If you’re like me and don’t own a slicer but are skilled at chopping, then you’ll want to grab a paring knife and slice the plantain as thin as possible. The thinner the chips the crisper the results!!
Tossing the plantain – Add the plantains to the bowl and then drizzle with the oil of your choice. I used olive oil.
Make sure to use your hands to coat each disc with oil, they need to be saturated evenly so they bake nice and crispy.
Traying up – I found I had to work in batches to do this. If you have 2-3 trays you should be set to go. If not just bake, cool, remove and repeat how many times needed. The tray should be lined with parchment paper to stop it from sticking.
Baking the plantain – after testing this recipe several times over. I’ve managed to find a baking sweet spot. 180c for 25 minutes (maybe sooner). The chips baked individually, meaning they don’t all brown at the same time.
I found myself having to remove the dark chips as the others baked. This was half way through when the other plantain chips needed turning. This is normal, don’t allow them to burn, just remove the ones that have over baked and bake the remaining chips.

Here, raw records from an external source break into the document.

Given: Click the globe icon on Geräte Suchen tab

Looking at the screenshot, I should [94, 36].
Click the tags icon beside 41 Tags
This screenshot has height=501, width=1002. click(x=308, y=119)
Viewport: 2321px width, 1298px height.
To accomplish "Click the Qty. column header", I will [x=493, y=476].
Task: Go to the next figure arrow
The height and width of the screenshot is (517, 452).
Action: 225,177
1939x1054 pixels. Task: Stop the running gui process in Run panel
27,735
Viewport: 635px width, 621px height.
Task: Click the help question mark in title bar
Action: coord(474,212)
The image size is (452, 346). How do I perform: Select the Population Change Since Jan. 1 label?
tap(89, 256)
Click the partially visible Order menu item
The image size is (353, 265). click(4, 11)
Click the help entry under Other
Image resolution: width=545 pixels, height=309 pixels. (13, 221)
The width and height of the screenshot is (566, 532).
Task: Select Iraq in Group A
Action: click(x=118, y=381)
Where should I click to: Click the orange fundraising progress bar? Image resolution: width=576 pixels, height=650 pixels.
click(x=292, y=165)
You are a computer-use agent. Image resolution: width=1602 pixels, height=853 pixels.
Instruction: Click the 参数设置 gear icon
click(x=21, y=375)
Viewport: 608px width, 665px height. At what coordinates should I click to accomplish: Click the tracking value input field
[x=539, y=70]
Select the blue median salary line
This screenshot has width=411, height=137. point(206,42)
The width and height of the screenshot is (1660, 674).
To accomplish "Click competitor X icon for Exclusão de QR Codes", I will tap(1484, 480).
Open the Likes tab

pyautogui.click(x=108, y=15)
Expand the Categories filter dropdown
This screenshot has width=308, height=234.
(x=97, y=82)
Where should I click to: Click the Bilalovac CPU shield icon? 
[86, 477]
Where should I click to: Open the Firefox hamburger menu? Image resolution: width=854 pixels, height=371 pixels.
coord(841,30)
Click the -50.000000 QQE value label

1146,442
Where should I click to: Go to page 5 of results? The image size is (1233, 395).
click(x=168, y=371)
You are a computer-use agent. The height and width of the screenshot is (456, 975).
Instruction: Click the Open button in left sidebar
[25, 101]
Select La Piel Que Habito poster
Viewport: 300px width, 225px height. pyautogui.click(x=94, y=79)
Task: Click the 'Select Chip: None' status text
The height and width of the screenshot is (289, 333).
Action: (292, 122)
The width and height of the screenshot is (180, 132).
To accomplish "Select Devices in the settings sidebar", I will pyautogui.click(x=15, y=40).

Salted plantain chips – once the plantain have cooled down that’s when you can add your pink salt. I find over a few hours, the plantain chips become firm and crispy. If they don’t seem hard and crunchy initially they will in a few hours.
How long do baked plantain chips last?
They don’t last very long in my house but as a general rule of thumb, roughly 3 days. Once cooled store in an airtight bag and a dry place.
Making baked plantain chips (with pictures)
Cut the ends of the plantain and score, lengthways with a knife to remove the skin
Cut each plantain as thin as possible or use a mandolin slicer to achieve this.
Then drizzle and coat with olive oil
Place the plantain discs on a lined baking tray and bake for roughly 25 minutes, until golden.
Baked plantain chips
Learn how to make these delicious homemade baked plantain chips – paleo, vegan, gluten free
2 ripe plantain (only slightly dark, more yellow is best)
4 tbsp of olive oil
himalayan pink salt (to taste)
Preheat the oven to 180c
Line a tray with parchment paper
Cut the ends off each plantain and score as far as the skin length ways.
Use your hands to pull away the peel and discard.
Use a knife to slice the plantains as thinly as possibly or use a mandolin slicer to do this for you.
Place the plantain discs in a large bowl then drizzle the olive oil onto them.
Use your hands to evenly distribute the oil over both sides of each chip.
Place each chip on the lined tray leaving a small gap between each one. If using one tray you might have to work in batches to bake.
Bake in the oven for roughly 25 minutes. Check the chips periodically as they can darken quicker than other chips.
Turn them over half way through the cooking time. If any have darkened both sides too quickly, remove them and bake the rest.
The chips should be golden/slightly dark in colour once cooked.
Allow to cool completely before storing in an airtight bag.